Options Are Not a Panacea
Under the current market conditions, I could see a FIRE saver being able to earn an additional 20% - 25% over and above their normal salary from dividends and stock and options trading. Unfortunately, the key phrase here is “current market conditions”. During recessions, dividends may stagnate or even be cut. Individual stocks can and do go into long periods of stagnation or decline. During periods of market volatility, it is easy to lose patience and sell at relative lows.
In contrast, periods of market volatility are good for options. Options pricing is best when people are evenly split on their prediction for the future price movement of a stock. Options are more of a zero sum game than most investments. More often than not, if you made money on an option trade, your counter party lost money. And, this occurred because you guessed the future price of the stock more correctly than your counter party. When everyone thinks the same thing about the future price of a stock, the options prices will adjust to the point where no one will make any money on a trade. If I buy a stock at $15 and have no expectation that it would go up to $17 within the next month (the options expiration date), any money I could get for a covered call at a $17 strike price would essentially be free money. However, if everyone else agrees with my assessment, there will be no interest and the bid for such a call would be $0.
So, when the stock market is moving steadily (up, down, or sideways), it is difficult to make money trading options. Everyone sees the same trend and will adjust their bids and asks for options contracts accordingly. On the other hand, this market condition makes it easier to make money buying and selling stocks, When stock prices are moving steadily upwards, just buy and hold stocks. When stock prices are steadily falling, short sell stocks. When stock prices are stable, buy stocks with the highest yields and collect the dividends.
During times of volatility, there will be a lot of diverging opinions on the future prices of stocks. Holding stocks could just as easily lose money as gain money. However, this divergence of opinions leads to better pricing for options contracts. You should be able to find attractive bids on call options at your desired strike prices.

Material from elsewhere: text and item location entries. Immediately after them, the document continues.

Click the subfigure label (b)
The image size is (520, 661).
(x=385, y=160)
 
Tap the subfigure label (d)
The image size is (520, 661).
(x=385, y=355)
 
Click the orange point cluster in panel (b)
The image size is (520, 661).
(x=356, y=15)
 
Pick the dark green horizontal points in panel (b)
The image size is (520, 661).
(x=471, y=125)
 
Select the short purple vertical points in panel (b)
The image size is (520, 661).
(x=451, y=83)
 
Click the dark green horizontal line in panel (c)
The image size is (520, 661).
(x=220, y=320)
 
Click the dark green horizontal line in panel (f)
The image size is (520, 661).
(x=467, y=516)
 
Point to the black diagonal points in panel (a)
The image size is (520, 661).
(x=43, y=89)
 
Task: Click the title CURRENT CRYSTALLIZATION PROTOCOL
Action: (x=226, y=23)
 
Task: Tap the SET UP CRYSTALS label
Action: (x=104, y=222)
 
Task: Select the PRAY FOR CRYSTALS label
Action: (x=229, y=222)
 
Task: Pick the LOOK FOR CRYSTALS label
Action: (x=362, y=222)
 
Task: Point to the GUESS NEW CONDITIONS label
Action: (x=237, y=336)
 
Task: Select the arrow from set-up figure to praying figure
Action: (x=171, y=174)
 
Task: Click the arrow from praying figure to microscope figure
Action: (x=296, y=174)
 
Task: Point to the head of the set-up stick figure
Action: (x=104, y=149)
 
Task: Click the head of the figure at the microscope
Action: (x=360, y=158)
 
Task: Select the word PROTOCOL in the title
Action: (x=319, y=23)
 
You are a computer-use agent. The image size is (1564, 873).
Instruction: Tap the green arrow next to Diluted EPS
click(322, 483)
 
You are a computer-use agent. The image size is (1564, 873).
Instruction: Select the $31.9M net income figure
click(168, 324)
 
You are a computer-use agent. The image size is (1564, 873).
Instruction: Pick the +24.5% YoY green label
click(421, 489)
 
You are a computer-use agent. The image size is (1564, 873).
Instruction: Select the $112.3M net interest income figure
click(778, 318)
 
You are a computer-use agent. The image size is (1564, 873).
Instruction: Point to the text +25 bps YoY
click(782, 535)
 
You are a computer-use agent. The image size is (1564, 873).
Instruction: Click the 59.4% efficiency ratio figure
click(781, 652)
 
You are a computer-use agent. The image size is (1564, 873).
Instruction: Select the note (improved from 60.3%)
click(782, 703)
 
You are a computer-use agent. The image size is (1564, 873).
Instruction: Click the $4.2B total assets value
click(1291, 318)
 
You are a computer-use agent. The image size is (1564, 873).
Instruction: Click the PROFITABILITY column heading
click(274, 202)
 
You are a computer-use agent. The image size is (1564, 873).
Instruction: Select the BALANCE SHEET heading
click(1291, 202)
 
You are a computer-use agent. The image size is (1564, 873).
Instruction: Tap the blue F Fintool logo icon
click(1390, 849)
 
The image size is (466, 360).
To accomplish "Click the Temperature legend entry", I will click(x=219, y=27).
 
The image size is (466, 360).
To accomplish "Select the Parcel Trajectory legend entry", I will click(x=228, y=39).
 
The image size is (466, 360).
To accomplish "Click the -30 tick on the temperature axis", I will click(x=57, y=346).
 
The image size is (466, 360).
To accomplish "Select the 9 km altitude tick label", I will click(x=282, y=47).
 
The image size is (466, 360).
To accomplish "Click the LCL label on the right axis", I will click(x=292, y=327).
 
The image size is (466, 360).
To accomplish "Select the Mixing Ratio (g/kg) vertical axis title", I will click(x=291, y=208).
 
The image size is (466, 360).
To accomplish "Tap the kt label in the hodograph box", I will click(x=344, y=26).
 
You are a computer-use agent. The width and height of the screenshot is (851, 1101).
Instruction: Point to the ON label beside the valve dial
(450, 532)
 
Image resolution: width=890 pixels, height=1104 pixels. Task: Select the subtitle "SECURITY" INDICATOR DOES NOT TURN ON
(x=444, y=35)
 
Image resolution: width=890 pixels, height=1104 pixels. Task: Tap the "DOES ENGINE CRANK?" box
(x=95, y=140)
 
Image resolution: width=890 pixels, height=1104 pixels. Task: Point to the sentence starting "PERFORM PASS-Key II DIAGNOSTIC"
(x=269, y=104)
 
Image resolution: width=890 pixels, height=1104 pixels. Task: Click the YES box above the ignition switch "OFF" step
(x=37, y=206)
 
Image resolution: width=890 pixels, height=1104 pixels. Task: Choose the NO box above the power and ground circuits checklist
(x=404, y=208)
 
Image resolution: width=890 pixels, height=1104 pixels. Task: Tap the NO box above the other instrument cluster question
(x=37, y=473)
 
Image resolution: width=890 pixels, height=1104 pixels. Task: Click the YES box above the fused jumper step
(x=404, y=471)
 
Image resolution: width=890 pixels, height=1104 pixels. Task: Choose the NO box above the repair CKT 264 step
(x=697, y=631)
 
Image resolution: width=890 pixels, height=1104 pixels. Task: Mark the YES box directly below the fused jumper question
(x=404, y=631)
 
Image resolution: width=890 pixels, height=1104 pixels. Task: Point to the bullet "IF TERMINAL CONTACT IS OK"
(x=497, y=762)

In summary, when there is broad agreement about the future prices of stocks, it is hard to make money on options, but easier to make money on stocks. On the other hand, when there is no consensus the future prices of stocks, it is hard to make money on stocks, but easier to make money on options. While no single strategy can be used to make money at all times, using a combination of stock and options strategies should allow you make money in almost any market condition.